Recent developments in developing countries’ foreign exchange markets suggest that the need for more flexible exchange rates became apparent during the 1980s, evidenced by shifts in the exchange rate regimes toward more flexible arrangements, including floating exchange rates. A number of developing countries have adopted floating exchange rates within the context of interbank markets, but sometimes auction market arrangements have also been used.
This study provides an analysis of the group of developing countries that have adopted floating in the context of foreign exchange auctions. It surveys the major issues relating to foreign exchange auction arrangements, both in theory and in practice, and attempts to identify potential advantages and disadvantages of auction mechanisms. The study provides a guide to the actual operations of an auction market, and reviews the official fixing arrangements used by some developing countries with floating exchange rates.
The study accepts that auction markets in principle are likely to improve the allocation of foreign exchange while providing a transparent way of determining the price of foreign exchange. But the paper says the practical efficiency of auction markets is often undermined by government interference and manipulation of the auction-based exchange rate as well as the allocation of foreign exchange, which has led to situations where the credibility of the auction market is lost and the transparency of the auction system becomes doubtful. Sometimes market efficiency has been undermined because foreign exchange has been concentrated in the hands of a few influential buyers or sellers who were able to manipulate the market-based arrangement. Further, auction market arrangements have not generally succeeded in unifying official and parallel exchange rates.
Because of inconsistencies between macroeconomic policies and the desire to maintain a strong official presence in the foreign exchange market, auction market arrangements have rarely been sustainable in the long run. In fact, some developing countries that have introduced auctions have eventually terminated them and returned to a fixed exchange rate regime. Other countries that have continued to maintain an auction arrangement have combined it with an interbank market, but this raises questions about the degree of transparency and the transitional contribution that the auctions may have made to the efficiency of foreign exchange allocation.

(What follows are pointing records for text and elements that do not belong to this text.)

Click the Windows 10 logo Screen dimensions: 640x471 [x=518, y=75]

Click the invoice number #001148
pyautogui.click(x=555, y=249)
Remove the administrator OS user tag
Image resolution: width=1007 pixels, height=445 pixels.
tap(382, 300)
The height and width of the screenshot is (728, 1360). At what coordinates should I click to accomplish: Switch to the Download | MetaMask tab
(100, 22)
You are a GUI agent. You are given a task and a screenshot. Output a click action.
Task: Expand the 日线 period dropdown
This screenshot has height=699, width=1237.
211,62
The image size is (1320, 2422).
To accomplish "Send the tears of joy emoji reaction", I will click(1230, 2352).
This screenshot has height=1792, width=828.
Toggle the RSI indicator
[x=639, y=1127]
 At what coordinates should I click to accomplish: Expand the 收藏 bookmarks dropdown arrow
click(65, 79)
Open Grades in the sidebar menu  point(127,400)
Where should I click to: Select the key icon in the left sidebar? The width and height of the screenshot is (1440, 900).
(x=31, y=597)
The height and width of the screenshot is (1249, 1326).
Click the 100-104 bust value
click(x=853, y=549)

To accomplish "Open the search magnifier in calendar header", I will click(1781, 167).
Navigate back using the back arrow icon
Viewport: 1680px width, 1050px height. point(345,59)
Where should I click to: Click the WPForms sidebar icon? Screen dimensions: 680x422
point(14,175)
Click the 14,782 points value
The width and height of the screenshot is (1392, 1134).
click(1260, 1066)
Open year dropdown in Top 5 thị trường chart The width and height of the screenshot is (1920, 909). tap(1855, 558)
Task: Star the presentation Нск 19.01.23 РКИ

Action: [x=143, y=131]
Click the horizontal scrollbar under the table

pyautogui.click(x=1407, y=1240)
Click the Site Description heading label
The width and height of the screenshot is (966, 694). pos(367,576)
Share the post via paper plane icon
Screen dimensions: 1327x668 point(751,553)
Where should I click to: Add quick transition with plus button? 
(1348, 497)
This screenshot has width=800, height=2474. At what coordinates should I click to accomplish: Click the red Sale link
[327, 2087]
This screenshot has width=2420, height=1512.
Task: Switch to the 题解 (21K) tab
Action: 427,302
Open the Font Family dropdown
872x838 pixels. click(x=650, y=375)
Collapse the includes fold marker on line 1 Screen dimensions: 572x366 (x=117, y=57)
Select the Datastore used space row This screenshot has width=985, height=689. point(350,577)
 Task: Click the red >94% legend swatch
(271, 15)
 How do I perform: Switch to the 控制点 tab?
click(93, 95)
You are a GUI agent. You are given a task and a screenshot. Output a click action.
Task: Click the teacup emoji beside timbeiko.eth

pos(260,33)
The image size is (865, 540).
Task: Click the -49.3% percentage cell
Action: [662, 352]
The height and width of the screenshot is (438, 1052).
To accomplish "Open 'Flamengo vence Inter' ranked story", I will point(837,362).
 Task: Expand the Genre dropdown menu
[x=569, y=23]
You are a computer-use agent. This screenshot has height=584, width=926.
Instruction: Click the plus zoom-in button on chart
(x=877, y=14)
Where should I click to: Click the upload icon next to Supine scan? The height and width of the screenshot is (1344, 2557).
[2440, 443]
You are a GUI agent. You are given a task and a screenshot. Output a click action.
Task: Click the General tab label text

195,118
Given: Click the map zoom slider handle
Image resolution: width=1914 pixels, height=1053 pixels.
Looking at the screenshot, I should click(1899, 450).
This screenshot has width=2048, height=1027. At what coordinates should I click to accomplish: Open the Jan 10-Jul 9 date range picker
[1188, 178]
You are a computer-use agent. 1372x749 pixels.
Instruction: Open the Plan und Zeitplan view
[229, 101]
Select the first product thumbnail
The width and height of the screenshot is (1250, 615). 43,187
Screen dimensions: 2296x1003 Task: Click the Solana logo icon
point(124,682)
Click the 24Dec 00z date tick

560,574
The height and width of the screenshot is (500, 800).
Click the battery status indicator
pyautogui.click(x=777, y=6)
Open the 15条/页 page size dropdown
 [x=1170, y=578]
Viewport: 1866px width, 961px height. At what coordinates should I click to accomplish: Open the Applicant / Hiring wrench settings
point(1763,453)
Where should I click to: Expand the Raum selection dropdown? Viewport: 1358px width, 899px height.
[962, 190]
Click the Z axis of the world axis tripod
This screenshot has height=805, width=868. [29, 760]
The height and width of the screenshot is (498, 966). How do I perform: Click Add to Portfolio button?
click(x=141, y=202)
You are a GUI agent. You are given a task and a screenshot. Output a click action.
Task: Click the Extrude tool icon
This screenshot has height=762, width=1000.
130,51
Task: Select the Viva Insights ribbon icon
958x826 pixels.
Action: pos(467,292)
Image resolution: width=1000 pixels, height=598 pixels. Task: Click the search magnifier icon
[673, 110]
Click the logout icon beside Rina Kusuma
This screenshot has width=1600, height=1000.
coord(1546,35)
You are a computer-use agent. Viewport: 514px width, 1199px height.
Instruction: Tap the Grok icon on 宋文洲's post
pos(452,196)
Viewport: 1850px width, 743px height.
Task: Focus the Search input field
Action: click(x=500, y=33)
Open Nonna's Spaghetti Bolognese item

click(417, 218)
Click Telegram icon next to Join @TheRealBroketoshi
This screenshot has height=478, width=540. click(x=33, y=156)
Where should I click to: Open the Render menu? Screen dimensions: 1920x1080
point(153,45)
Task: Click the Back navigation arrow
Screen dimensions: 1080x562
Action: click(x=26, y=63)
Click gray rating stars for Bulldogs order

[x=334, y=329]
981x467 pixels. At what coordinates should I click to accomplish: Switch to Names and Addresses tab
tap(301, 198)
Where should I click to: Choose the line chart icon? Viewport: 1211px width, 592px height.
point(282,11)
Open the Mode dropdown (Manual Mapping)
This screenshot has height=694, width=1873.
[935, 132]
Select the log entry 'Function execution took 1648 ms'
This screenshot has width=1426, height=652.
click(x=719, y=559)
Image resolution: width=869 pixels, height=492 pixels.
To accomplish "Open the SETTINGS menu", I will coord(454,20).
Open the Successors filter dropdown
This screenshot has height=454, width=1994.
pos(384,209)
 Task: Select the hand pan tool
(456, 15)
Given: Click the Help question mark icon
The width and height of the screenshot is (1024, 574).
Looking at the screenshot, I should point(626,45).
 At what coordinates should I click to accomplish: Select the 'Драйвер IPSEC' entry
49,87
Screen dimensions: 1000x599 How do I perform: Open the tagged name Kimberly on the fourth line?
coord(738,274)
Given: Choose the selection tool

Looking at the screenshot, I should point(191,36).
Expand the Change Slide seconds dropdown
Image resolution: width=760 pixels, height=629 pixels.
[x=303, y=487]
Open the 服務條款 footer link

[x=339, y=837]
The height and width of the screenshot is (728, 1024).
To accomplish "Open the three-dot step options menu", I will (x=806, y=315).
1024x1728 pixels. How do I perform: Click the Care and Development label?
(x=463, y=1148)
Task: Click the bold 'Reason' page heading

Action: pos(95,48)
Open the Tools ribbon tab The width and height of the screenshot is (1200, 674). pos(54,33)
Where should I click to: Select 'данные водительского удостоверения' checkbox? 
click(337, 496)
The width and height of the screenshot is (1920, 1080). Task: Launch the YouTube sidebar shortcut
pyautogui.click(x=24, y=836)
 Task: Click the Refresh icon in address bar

Some developing countries use official fixing arrangements, either to fix the rate for the interbank market or to establish a rate to effect official transactions. Although such arrangements may, in the interim, be justified on the basis of lack of an efficient interbank market, in the longer run it is clear that direct interbank transactions should be encouraged. Since the fixing arrangements often underscore the centralized allocation by forcing most transactions through the fixing system, thus limiting the scope of the interbank trading, they are likely to slow down the development of a genuine interbank market.